The decrease in concentration of proinflammatory cytokines in the serum after LPS administration was probably due to the gradual increase in anti-inflammatory IL-10 (Fig. 5). This fact is supported by an earlier observation that IL-10 can suppress synthesis of proinflammatory cytokines, such as TNF-alpha, IL-6, and IL-1 by targeting circulating immune cells, liver, and spleen [56], [57], and can down-regulate receptors for proinflammatory cytokines [58]. We detected a slight increase in serum IL-10 as early as 1 h after LPS injection. In contrast, we found that the brain concentration of IL-10 gradually increased and remained significantly elevated until the end of the experiment. Generally, an increase in anti-inflammatory cytokines levels results in the subsequent decline of proinflammatory cytokines with time, as we documented in this study. Therefore, it remains unclear why intracerebral TNF-alpha and IL-6 levels remained high despite the higher intracerebral concentration of IL-10. It was previously reported that a single intraperitoneal injection of LPS provoked a rapid increase of TNF-alpha that lasted for months [41]. Therefore, it seems that the production of anti-inflammatory cytokines such as IL-10 in brain is insufficient to attenuate TNF-alpha production. In addition, it was shown that IL-10 mRNA in the cortex had returned to baseline levels 8 hours after a single LPS injection [59]. Moreover the biological half-life of IL-10 is very short [56], [60].

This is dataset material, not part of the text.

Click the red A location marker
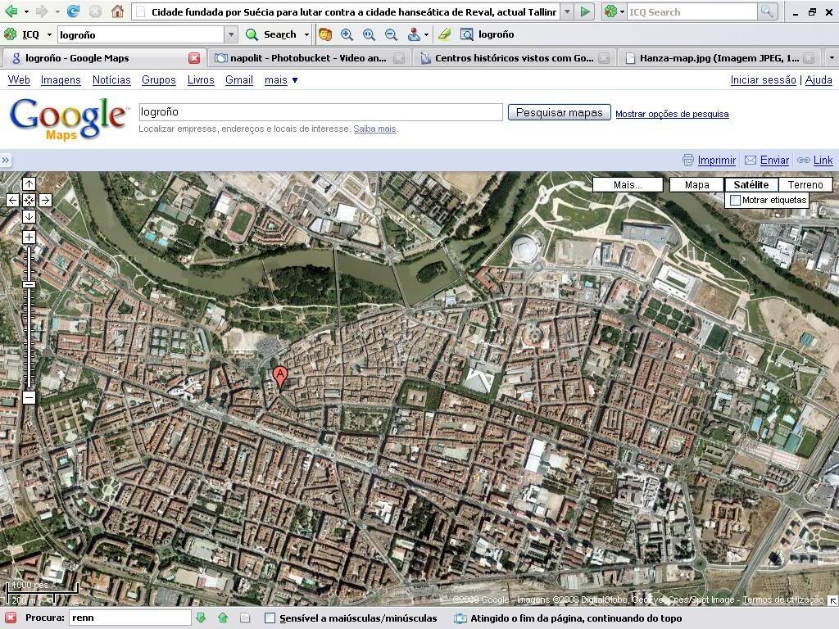This screenshot has height=629, width=839. (x=280, y=377)
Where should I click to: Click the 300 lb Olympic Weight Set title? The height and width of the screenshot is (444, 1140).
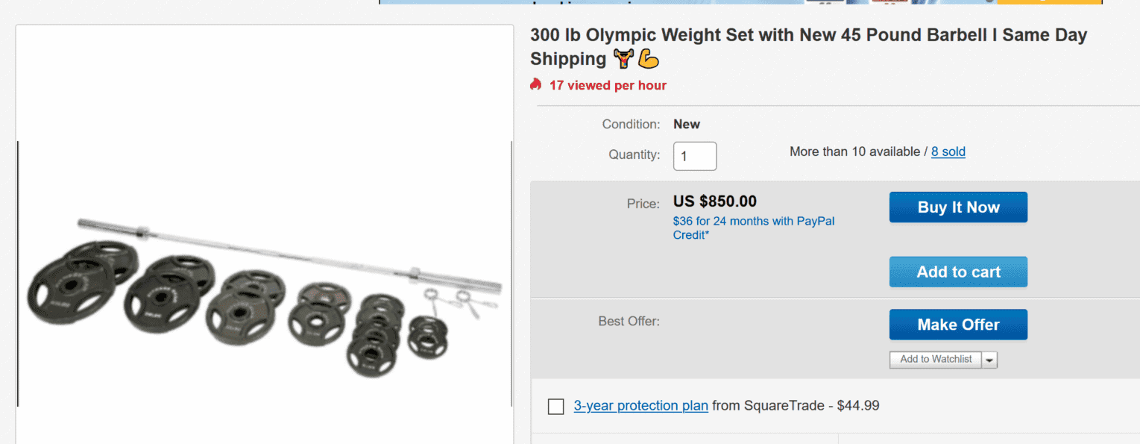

In summary, we have performed a time-dependent cytokine analysis (TNF-alpha, IL-6 and IL-10) in the frontal cortex of the rat brain in response to a single peripheral administration of lipopolysaccharide (LPS) by using the newly developed technique, cOFM. We monitored BBB function by using sodium fluorescein as low-molecular-weight reporter in the cOFM sample. Our data demonstrate that cOFM is well suited for detecting alterations of BBB permeability in living rats, and monitoring changes in brain cytokine levels in response to a peripheral endotoxin challenge.

Acknowledgments

Animal experiments were carried out in the Institute of Biomedical Science (Medical University of Graz). The authors thank Katharina Eberhard (Centre for Medical Research, Medical University of Graz) for the help in statistical analysis, Günther Rauter for the help in animal experiments and Alison Green for assistance with the writing process.

Funding Statement

The authors have no support or funding to report.